Alizarin Red S is a histological stain employed to identify and localize calcium deposits within biological tissues. This technique is used to assess the presence of mineralized matrix, which is relevant in fields like toxicology and developmental biology. The stain visualizes calcification, such as in bone formation studies or in the investigation of pathological calcifications in soft tissues. Researchers use Alizarin Red S when studying bone development, tissue engineering, and mineralization processes.
Fundamental Staining Principles
The dye selectively marks calcified tissue through chelation. Alizarin Red S is an anthraquinone derivative that possesses both sulfonate and hydroxyl functional groups. These groups allow the dye molecule to bind specifically to the calcium ions (Ca²⁺) present in mineralized structures like bone or calcified cartilage.
The staining reaction requires a slightly acidic pH, maintained between 4.1 and 4.3. Operating within this narrow pH range ensures the selective formation of an insoluble precipitate, which is the calcium-Alizarin Red S complex. This complex results in a bright orange-red stain at the sites of calcium deposition. Precise control of pH is necessary for accurate and specific results, as deviations can lead to non-specific background staining.

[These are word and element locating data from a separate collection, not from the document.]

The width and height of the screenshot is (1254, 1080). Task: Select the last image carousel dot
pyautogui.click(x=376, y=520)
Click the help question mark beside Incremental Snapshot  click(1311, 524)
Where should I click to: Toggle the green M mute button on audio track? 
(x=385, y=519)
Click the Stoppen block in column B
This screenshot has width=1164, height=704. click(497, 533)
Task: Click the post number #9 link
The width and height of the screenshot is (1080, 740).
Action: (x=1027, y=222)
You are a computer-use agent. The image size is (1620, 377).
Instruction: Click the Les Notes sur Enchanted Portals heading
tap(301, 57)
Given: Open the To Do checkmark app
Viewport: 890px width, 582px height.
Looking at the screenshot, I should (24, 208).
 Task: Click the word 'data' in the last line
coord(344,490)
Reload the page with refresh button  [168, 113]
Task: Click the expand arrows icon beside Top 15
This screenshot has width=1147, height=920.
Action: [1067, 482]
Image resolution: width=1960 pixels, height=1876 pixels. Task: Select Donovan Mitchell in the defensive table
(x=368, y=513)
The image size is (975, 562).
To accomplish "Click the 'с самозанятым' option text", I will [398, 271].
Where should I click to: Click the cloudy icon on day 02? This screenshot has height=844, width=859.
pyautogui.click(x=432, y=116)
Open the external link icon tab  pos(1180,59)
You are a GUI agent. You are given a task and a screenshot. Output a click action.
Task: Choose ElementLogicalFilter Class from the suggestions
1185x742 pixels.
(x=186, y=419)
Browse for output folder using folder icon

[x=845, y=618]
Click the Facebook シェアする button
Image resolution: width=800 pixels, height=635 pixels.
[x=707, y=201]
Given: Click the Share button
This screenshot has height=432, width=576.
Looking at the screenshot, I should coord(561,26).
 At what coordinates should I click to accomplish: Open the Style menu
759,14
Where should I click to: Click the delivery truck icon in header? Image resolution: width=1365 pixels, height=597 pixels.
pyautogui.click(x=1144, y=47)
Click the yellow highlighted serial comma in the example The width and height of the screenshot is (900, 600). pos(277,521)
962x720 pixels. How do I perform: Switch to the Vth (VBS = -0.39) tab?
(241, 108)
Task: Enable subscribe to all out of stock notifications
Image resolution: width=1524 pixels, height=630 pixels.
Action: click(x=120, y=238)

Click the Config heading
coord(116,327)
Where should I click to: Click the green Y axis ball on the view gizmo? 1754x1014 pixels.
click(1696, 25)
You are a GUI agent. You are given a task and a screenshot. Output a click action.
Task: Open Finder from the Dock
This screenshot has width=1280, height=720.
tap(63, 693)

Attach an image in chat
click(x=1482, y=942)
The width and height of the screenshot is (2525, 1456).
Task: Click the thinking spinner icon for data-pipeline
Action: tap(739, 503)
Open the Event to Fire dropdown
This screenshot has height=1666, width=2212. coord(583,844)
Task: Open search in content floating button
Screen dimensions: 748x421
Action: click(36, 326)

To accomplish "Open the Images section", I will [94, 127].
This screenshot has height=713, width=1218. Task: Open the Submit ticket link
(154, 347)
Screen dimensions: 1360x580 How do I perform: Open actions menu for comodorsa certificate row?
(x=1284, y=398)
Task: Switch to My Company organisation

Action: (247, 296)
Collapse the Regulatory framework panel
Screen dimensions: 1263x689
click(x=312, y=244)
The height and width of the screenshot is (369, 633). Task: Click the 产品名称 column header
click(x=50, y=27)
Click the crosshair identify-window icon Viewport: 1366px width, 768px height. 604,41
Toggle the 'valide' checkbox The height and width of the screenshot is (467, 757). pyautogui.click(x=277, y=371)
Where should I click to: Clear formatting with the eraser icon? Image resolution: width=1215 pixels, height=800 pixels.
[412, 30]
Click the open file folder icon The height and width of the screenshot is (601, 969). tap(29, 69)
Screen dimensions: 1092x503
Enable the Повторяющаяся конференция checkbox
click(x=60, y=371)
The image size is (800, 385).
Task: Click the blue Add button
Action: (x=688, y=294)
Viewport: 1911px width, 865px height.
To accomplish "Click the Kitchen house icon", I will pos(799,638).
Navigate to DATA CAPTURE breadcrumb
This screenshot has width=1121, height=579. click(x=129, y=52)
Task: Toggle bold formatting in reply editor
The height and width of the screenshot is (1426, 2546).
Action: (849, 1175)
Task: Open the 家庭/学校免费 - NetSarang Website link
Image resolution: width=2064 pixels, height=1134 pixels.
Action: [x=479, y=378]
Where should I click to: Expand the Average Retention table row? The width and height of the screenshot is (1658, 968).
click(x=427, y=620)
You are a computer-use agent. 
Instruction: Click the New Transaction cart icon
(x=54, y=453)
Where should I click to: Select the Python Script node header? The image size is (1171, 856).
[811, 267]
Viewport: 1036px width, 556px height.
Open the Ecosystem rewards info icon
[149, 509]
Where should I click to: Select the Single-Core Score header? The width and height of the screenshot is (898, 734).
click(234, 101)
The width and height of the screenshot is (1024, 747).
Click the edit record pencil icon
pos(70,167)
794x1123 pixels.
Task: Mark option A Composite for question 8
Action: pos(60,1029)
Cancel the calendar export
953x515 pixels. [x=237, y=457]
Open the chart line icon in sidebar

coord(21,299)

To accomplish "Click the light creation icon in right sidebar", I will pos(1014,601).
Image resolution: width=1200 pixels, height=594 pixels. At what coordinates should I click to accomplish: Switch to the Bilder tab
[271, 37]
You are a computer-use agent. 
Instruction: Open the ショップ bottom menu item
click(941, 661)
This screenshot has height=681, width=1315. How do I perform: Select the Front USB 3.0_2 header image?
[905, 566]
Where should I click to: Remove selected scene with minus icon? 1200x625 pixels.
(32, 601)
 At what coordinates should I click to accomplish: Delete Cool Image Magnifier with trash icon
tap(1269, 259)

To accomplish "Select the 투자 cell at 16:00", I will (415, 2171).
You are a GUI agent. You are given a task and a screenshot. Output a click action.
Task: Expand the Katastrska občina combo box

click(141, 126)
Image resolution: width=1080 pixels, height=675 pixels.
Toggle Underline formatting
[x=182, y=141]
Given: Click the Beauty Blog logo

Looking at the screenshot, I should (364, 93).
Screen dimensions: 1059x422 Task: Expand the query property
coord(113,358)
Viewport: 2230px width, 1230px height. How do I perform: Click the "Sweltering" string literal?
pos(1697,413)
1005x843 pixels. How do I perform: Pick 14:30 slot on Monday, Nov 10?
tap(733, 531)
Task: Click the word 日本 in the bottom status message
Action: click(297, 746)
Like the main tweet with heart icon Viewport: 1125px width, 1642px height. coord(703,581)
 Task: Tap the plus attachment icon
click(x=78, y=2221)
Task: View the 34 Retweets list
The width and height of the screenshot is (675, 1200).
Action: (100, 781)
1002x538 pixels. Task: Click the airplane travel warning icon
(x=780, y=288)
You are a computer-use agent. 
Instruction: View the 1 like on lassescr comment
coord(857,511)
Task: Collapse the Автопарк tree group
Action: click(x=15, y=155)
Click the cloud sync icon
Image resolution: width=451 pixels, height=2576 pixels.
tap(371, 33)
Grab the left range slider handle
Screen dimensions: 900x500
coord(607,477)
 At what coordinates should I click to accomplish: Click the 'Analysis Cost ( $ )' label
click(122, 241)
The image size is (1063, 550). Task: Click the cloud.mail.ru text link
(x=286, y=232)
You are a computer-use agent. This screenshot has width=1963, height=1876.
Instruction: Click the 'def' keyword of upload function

Preparing the Tissue Sample
Successful Alizarin Red S staining requires tissue preparation that preserves calcium deposits. Tissue samples are typically fixed using a neutral buffered formalin solution, as this maintains tissue morphology and protects the mineral content. Fixation prepares the tissue for subsequent processing.
The most important consideration is the absolute avoidance of decalcification procedures. Since the stain detects calcium, any treatment that removes the mineral, such as exposure to strong acids, must be avoided. For standard histological analysis, fixed tissue is typically embedded in paraffin, and thin sections, often cut at approximately 4 micrometers, are mounted onto glass slides for hydration and staining.
Detailed Staining Procedure
The staining process requires careful preparation of the Alizarin Red S working solution to ensure optimal binding specificity. Typically, 2 grams of Alizarin Red S powder are dissolved in 100 milliliters of distilled water. This solution’s pH must then be precisely adjusted to the required range of 4.1 to 4.3 using a dilute ammonium hydroxide solution.
For paraffin-embedded tissue sections, the procedure starts with dewaxing and hydration to remove the paraffin and bring the tissue to water. Slides are immersed in xylene baths, followed by graded alcohol solutions, and finally rinsed in distilled water. Once the tissue is fully hydrated, the Alizarin Red S solution is applied directly to the slide.
Incubation time with the dye is relatively short, typically ranging from 30 seconds up to 5 minutes, with a two-minute period often yielding satisfactory results for tissue sections. The staining time is monitored microscopically to achieve a strong, but not overly diffused, orange-red color. After incubation, the excess dye is gently shaken off, and the section is carefully blotted to remove residual liquid.
The final steps involve rapid dehydration. Slides are dipped in 100% acetone, followed by a 1:1 mixture of acetone and xylene. The slides are then cleared in xylene and permanently mounted with a synthetic medium for microscopic examination.
Reading the Stained Results
The stained slides are analyzed under a standard light microscope to confirm the presence and distribution of calcium deposits. A positive result is clearly identified by the formation of an orange-red to deep red precipitate, which is sharply localized to the areas of mineralization. Background tissue remains largely colorless or very faintly stained, providing high contrast for the calcified structures.
The calcium-Alizarin Red S complex exhibits inherent birefringence. When the stained slide is viewed under a polarizing microscope, the mineralized areas appear brightly illuminated against a dark background. This technique is helpful for differentiating true crystalline calcium deposits from non-specific background staining or amorphous artifacts.